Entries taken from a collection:
_ _ _ _

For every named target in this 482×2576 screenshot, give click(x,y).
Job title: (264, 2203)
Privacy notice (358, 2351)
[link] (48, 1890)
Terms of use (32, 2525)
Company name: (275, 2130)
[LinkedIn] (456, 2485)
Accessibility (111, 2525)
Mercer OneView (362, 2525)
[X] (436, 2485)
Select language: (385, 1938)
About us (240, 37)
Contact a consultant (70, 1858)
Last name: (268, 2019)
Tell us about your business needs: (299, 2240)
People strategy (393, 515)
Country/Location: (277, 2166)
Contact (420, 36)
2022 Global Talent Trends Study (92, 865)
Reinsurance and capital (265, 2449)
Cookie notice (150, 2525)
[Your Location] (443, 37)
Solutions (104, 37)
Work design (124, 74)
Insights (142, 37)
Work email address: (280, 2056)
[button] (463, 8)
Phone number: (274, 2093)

_ _ _ _

Return the data in its entirety, exactly as given.

For every named target in this 482×2576 screenshot, give click(x,y).
Job title: (264, 2203)
Privacy notice (358, 2351)
[link] (48, 1890)
Terms of use (32, 2525)
Company name: (275, 2130)
[LinkedIn] (456, 2485)
Accessibility (111, 2525)
Mercer OneView (362, 2525)
[X] (436, 2485)
Select language: (385, 1938)
About us (240, 37)
Contact a consultant (70, 1858)
Last name: (268, 2019)
Tell us about your business needs: (299, 2240)
People strategy (393, 515)
Country/Location: (277, 2166)
Contact (420, 36)
2022 Global Talent Trends Study (92, 865)
Reinsurance and capital (265, 2449)
Cookie notice (150, 2525)
[Your Location] (443, 37)
Solutions (104, 37)
Work design (124, 74)
Insights (142, 37)
Work email address: (280, 2056)
[button] (463, 8)
Phone number: (274, 2093)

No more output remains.